On Fri, Feb 14, 2025 at 2:11 PM Uros Bizjak <[email protected]> wrote:
>
> On Fri, Feb 14, 2025 at 4:56 AM H.J. Lu <[email protected]> wrote:
> >
> > On Thu, Feb 13, 2025 at 5:17 PM Uros Bizjak <[email protected]> wrote:
> > >
> > > On Thu, Feb 13, 2025 at 9:31 AM H.J. Lu <[email protected]> wrote:
> > > >
> > > > Don't assume that stack slots can only be accessed by stack or frame
> > > > registers. We first find all registers defined by stack or frame
> > > > registers. Then check memory accesses by such registers, including
> > > > stack and frame registers.
> > > >
> > > > gcc/
> > > >
> > > > PR target/109780
> > > > PR target/109093
> > > > * config/i386/i386.cc (ix86_update_stack_alignment): New.

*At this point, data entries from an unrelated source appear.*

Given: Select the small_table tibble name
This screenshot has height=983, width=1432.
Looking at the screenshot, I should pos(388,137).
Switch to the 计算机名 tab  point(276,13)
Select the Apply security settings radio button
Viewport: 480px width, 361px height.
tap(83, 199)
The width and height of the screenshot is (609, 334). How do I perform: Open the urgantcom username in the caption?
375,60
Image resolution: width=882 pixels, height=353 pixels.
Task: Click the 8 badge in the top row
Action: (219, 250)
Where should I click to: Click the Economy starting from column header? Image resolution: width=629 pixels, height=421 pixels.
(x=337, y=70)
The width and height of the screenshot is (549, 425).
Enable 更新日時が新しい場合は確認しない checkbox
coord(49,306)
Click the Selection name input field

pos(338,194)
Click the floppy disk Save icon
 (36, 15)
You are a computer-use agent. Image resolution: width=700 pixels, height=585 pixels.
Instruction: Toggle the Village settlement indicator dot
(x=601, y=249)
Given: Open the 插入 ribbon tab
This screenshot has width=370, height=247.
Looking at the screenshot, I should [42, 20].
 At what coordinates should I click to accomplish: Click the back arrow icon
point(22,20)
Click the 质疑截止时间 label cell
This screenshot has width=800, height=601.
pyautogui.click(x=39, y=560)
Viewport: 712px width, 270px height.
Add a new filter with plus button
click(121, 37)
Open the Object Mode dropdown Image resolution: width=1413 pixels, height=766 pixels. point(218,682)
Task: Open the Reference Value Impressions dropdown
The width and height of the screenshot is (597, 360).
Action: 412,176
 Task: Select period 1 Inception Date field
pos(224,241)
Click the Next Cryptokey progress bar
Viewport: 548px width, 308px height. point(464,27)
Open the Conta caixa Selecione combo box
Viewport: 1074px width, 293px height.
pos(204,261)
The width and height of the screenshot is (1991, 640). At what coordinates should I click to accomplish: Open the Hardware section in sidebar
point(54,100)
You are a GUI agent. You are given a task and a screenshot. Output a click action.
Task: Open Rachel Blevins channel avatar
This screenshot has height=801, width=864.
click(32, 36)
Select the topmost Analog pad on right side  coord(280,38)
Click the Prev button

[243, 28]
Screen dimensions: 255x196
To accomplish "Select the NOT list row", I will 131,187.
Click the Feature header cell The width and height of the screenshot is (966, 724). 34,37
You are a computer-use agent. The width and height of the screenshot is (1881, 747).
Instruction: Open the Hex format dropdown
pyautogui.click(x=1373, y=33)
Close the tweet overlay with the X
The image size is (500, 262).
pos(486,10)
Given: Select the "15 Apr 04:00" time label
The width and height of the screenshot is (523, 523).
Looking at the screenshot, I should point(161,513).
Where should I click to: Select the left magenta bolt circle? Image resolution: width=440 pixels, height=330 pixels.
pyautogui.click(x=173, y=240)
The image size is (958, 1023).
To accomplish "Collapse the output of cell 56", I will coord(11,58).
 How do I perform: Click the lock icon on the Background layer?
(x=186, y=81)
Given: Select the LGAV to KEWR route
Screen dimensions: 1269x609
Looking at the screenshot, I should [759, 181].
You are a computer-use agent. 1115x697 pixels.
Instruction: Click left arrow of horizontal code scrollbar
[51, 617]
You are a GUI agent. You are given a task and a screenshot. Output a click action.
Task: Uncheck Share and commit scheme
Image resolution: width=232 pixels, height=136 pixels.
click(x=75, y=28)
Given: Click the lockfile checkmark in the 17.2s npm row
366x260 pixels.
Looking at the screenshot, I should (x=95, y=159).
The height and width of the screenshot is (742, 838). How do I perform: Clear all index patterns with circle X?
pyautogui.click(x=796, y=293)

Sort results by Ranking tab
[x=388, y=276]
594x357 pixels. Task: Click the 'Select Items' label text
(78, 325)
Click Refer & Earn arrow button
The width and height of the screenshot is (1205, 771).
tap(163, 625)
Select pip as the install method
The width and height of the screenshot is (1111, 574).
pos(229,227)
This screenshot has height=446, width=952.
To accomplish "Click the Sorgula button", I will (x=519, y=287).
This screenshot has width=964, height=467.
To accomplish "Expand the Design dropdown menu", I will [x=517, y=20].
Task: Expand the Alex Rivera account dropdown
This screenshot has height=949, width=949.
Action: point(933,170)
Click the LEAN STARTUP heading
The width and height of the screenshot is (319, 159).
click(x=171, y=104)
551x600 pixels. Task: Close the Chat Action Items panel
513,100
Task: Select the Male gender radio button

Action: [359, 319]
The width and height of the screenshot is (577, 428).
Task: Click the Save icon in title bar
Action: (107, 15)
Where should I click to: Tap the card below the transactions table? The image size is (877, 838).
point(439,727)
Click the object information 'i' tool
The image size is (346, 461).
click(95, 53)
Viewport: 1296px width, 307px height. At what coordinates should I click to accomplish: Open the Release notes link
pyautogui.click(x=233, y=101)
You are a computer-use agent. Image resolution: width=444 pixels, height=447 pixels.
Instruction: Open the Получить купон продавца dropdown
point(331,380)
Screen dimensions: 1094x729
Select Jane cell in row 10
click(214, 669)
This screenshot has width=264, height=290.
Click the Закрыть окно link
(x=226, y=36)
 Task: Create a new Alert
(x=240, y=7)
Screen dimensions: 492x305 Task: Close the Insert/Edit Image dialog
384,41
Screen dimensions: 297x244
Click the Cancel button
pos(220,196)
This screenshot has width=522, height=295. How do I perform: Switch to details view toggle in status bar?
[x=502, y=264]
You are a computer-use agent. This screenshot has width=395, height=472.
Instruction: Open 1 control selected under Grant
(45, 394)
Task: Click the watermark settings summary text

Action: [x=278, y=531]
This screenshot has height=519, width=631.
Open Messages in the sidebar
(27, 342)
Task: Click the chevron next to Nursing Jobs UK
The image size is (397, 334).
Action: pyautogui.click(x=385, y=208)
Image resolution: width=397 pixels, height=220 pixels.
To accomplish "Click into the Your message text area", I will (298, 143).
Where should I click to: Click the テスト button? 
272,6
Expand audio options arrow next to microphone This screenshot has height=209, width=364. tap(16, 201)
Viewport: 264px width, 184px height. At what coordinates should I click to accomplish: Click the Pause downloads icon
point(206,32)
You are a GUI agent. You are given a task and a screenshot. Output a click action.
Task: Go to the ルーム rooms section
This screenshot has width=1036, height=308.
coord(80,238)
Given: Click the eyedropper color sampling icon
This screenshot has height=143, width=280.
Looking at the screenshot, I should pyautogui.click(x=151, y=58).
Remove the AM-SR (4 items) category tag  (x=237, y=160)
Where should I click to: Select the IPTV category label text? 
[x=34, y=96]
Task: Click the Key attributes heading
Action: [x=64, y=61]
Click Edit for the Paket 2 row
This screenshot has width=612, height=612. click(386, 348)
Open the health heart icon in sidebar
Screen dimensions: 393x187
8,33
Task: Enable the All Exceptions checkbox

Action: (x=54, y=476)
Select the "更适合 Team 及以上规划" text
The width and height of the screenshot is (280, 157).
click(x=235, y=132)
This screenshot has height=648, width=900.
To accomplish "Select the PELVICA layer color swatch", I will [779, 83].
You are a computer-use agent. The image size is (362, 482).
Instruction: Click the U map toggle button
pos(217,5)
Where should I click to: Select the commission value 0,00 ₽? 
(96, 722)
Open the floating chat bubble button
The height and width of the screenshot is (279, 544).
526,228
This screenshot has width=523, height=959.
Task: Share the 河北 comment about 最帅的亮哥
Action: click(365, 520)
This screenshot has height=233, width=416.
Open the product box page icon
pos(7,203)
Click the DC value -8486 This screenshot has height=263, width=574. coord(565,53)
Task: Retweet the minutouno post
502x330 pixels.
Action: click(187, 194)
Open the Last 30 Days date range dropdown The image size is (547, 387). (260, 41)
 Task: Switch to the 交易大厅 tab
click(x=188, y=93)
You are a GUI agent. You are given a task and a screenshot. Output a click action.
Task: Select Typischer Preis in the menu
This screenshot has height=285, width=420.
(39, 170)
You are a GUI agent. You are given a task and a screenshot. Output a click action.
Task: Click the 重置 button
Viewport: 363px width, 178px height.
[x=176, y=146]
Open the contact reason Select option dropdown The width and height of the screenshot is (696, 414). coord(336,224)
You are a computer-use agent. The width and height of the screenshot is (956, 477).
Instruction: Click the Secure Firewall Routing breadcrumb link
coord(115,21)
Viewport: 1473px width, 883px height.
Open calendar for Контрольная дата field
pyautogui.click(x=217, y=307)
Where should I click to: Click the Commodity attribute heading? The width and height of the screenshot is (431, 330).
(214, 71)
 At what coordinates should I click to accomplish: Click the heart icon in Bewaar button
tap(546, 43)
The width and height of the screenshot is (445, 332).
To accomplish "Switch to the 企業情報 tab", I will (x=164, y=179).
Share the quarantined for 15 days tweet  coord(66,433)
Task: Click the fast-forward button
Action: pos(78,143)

> > > > (ix86_find_all_reg_use_1): Likewise.
> > > > (ix86_find_all_reg_use): Likewise.
> > > > (ix86_find_max_used_stack_alignment): Also check memory accesses
> > > > from registers defined by stack or frame registers.
> > > >
> > > > gcc/testsuite/
> > > >
> > > > PR target/109780
> > > > PR target/109093
> > > > * g++.target/i386/pr109780-1.C: New test.
> > > > * gcc.target/i386/pr109093-1.c: Likewise.
> > > > * gcc.target/i386/pr109780-1.c: Likewise.
> > > > * gcc.target/i386/pr109780-2.c: Likewise.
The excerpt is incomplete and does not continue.